Thanks for the comment.
I newly cloned the latest version 13.1 source and then rebuilt it. The segmentation fault has recurred.I tried the
backtracefeature, but it didn't work. The function specification may not have been good. 
Segmentation faults do not always occur, but occasionally after running pg_cancel_backend several times.
Also, it only seems to happen if I canceled the parallel worker process.

Regards,
Noriyoshi Shinoda
-----Original Message-----
From: Andres Freund [mailto:andres@anarazel.de]
Sent: Friday, December 4, 2020 5:51 AM
To: Shinoda, Noriyoshi (PN Japan FSIP) <noriyoshi.shinoda@hpe.com>
Cc: Tom Lane <tgl@sss.pgh.pa.us>; pgsql-bugs@lists.postgresql.org
Subject: Re: BUG #16754: When using LLVM and parallel queries aborted all session by pg_cancel_backend.

Hi,

On 2020-12-02 01:11:07 +0000, Shinoda, Noriyoshi (PN Japan FSIP) wrote:
> > I don't see any plausibly-related commits since 13.1, so it's not something we recently fixed.  I wonder if this is
anLLVM bug fixed since the 7.1 release you have. 
>
> Thank you for your comment and test.
> I tried again with an older version of LLVM below.
>
> - PostgreSQL 13.1
> - Red Hat Enterprise Linux 7.5
> - LLVM 6.0
> - cfe 6.0

Could you try to reproduce the issue with the version you hit it earlier? It'd be helpful to get a backtrace.

▸ Given instruction: Update the bug report thread from "On 2020-12-02 01:11:07" up to and including "release you have." so that "7.1 release" reads "8.0 release". The rows that come next have no connection to the bug report thread.

▸ Extracted entries:
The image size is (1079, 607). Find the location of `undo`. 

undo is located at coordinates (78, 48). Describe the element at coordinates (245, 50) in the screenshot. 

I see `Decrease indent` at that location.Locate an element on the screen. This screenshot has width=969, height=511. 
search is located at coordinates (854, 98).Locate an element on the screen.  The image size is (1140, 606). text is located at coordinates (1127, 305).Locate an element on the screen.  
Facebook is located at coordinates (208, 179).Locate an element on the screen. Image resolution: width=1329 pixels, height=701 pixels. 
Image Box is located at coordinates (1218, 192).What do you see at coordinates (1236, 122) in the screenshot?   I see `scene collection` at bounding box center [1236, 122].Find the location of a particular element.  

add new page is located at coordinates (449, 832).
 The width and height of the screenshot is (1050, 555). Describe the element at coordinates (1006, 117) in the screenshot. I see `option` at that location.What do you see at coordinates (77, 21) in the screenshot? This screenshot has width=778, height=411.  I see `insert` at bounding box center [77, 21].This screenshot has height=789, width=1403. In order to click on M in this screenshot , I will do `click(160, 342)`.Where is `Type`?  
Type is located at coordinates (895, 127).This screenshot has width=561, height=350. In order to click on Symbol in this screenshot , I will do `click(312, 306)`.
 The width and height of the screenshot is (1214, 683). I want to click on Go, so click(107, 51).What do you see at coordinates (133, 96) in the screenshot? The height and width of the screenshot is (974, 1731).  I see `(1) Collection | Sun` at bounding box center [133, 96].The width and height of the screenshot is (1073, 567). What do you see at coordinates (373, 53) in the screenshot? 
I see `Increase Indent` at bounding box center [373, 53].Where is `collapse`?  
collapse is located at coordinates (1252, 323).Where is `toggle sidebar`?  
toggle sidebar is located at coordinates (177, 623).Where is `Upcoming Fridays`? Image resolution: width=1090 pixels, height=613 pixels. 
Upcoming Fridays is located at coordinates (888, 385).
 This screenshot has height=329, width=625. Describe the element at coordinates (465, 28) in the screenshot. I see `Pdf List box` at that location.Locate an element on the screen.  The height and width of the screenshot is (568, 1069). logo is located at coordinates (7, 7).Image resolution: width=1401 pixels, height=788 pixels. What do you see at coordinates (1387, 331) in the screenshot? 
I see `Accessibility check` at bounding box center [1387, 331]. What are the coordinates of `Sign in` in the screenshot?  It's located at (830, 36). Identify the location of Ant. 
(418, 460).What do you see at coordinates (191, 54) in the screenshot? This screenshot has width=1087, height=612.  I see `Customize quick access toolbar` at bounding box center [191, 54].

▸ Expected answer:
On 2020-12-02 01:11:07 +0000, Shinoda, Noriyoshi (PN Japan FSIP) wrote:
> > I don't see any plausibly-related commits since 13.1, so it's not something we recently fixed.  I wonder if this is
anLLVM bug fixed since the 8.0 release you have.